Gurbux Singh, another proud Kolkatan who won an Olympic gold in Tokyo 1964 and an Olympic bronze in Mexico 1968, remembers Vece Paes joining the East Bengal hockey team in 1966 while still at St Xavier's. 'Later, we both shifted to Mohun Bagan, where we played together for thirteen years, winning nine Beighton Cups and nine Calcutta League titles,' Singh said.
A supremely fit athlete, Vece Paes mostly played as centre half. He was sound in defence and quick to attack. He swiftly made it to the Bengal state team and then made his India debut at a tournament in Hamburg in 1966 under the captaincy of Gurbux Singh. He was unlucky to miss out on selection for the 1968 Mexico Olympics where Gurbux Singh was the joint-captain. 'That's why Gurbux is always nice to me,' Vece Paes would joke. He did make it to the India team sent to the 1972 Olympics, thereby fulfilling a long-standing dream.
By then, Vece Paes had joined NRS Medical College and qualified as a doctor, specialising in general surgery. Calcutta's traffic sergeants must have gotten weary of the sight of the young doctor tearing up the city streets in his scooter, and for a short while in a battered ambassador, in a bid to reach the Maidan in time for Mohun Bagan's matches in the afternoon. 'He would be tying up his shoelaces and putting on his shorts while we started with ten men,' Singh said.

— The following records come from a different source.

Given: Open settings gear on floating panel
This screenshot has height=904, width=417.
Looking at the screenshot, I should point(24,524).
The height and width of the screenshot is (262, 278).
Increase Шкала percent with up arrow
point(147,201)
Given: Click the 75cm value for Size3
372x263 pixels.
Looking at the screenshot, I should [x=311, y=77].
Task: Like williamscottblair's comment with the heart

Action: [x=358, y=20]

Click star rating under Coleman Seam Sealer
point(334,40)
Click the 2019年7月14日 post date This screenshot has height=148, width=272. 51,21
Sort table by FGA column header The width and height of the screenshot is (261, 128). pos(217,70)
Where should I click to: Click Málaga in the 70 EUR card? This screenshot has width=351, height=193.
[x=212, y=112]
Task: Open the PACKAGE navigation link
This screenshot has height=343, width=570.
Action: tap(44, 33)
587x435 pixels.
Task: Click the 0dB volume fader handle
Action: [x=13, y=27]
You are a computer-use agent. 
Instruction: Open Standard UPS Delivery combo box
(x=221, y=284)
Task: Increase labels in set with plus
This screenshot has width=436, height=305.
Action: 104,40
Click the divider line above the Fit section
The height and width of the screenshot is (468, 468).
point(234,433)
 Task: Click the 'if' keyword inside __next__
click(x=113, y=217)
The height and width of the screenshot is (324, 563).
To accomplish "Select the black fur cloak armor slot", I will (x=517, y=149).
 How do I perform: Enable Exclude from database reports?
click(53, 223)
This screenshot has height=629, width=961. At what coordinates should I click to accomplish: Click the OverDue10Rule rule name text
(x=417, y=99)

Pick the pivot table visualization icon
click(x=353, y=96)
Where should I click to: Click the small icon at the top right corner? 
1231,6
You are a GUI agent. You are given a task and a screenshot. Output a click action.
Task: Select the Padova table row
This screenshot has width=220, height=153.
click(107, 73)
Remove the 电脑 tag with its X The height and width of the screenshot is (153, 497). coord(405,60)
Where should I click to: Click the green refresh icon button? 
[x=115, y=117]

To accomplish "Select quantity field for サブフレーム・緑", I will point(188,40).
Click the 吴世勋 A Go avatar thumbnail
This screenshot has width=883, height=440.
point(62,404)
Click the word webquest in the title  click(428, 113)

Vece Paes married former India basketball player Jennifer Dutton, a great-granddaughter of the famous Bengali poet Michael Madhusudan Dutt, and they had three children, Jacqueline, Maria and Leander. Juggling the responsibilities of a young family, a fledgling career in medicine and the requirements of top-drawer hockey proved impossible after a while. 'I had a short career as an international hockey player,' Vece Paes was happy to concede. Vece Paes and Jennifer also separated while relatively young and Vece Paes lived with his partner, Juliana Van Steensel.
The young Leander Paes was crazy about football. 'He would literally take the muddy football to bed at night,' Vece Paes recalled. However, frequent seizures at the age of six meant Leander Paes was told to avoid full-contact sport. He took up tennis later. According to Vece Paes, that was why his son hit the tennis ball funny, as famously noted by Andre Agassi in his autobiography, Open: he never had the 10,000 hours of practice at tennis that one requires to master a skill.
As Leander Paes's tennis career took off, Vece Paes took to accompanying him whenever he could and it was then that he decided to shift towards sports medicine. Vece Paes went on to play a crucial role in setting up BCCI's anti-doping programme and doing the same in other countries under the Asian Cricket Council as part of former BCCI president Jagmohan Dalmiya's grand plans of globalising the sport.
Parkinson's slowed Vece Paes down in his last years, but could never dampen his spirit. He was certainly a hero and one who was worth meeting, again and again. The sun will shine a little less bright over Kolkata tomorrow.